La protection des données est intimement liée à la notion de numérique responsable. Les citoyens prennent conscience que leurs informations personnelles (localisation, historiques, photos…) ont de la valeur et qu’elles doivent être traitées de manière éthique. Un futur plus responsable verra sans doute se généraliser le chiffrement des données, le contrôle donné à l’utilisateur sur ce qu’il partage, et le développement de services alternatifs, décentralisés, misant sur le respect de la vie privée. Par exemple, l’essor des messageries sécurisées (Signal, Threema…) ou des moteurs de recherche respectueux (Qwant, DuckDuckGo) montre qu’il existe une demande pour des outils numériques alignés avec des valeurs éthiques. De même, les données urbaines – cruciales pour les villes intelligentes – pourraient être gérées par des plateformes publiques open source, évitant le monopole d’une entreprise privée et garantissant que les données servent l’intérêt général (mobilité, énergie…) tout en étant correctement anonymisées.
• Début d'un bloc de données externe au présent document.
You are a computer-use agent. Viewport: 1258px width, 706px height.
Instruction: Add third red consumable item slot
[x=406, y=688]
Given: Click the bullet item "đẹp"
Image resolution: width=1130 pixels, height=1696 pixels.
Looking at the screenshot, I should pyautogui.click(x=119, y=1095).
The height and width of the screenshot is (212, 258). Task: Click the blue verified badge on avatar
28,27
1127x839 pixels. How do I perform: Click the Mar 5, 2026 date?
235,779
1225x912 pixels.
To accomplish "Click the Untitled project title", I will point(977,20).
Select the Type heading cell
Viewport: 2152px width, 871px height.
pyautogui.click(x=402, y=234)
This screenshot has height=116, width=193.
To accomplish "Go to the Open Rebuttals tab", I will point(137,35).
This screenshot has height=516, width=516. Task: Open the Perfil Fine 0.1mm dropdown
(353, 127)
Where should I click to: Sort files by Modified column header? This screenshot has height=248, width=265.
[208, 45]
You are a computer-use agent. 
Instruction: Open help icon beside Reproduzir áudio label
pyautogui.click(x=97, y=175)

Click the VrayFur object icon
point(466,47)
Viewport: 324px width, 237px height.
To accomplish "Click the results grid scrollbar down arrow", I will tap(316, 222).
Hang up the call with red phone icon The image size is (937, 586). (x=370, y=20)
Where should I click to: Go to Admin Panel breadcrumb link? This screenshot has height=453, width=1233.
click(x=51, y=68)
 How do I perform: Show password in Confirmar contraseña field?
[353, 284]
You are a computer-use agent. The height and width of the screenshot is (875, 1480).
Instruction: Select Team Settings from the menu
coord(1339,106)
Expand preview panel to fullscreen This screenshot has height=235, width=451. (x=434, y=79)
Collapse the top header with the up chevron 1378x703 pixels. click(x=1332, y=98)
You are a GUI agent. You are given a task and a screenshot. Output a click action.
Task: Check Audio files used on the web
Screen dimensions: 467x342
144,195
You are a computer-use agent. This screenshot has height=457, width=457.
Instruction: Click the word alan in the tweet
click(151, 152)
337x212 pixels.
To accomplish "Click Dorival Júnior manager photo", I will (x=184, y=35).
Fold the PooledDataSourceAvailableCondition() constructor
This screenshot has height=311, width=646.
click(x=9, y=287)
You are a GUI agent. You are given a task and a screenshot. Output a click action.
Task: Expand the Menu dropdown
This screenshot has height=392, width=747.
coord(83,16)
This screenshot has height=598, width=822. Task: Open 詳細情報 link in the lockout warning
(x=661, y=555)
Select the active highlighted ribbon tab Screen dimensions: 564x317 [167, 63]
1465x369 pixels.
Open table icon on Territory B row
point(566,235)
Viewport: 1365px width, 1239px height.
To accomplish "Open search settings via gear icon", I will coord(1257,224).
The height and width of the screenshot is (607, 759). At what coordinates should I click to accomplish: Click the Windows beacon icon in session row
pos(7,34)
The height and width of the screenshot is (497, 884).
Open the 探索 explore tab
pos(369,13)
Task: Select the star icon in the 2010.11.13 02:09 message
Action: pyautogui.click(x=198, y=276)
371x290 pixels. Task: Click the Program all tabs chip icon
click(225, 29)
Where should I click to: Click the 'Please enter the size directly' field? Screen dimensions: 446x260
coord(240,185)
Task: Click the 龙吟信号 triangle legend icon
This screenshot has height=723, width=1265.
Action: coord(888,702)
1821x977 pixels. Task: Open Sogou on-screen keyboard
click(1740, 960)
Enfin, sobriété rime aussi avec modération dans nos usages numériques du point de vue social. La surconsommation de numérique peut avoir des impacts négatifs : addiction aux écrans, désinformation virale, atteintes à la santé mentale. Un futur numérique éthique implique d’éduquer aux bons usages, de réguler les excès (par exemple en limitant le design manipulateur des applications qui piège l’attention) et de promouvoir un numérique au service de l’humain. Cela peut passer par des chartes éthiques dans les entreprises du numérique, par des fonctionnalités de bien-être numérique intégrées aux OS (temps d’écran, modes « pause ») ou par une plus grande valorisation des interactions réelles sur les virtuelles. En ce sens, le concept de sobriété numérique dépasse la seule écologie et touche à la qualité de vie globale. Un numérique moins intrusif, plus respectueux de notre planète et de nos données, c’est un numérique soutenable dans lequel chacun peut avoir confiance. En conjuguant innovation technologique, modération des usages et gouvernance démocratique des données, nous pouvons aller vers un futur digital à la fois performant, éthique et responsable.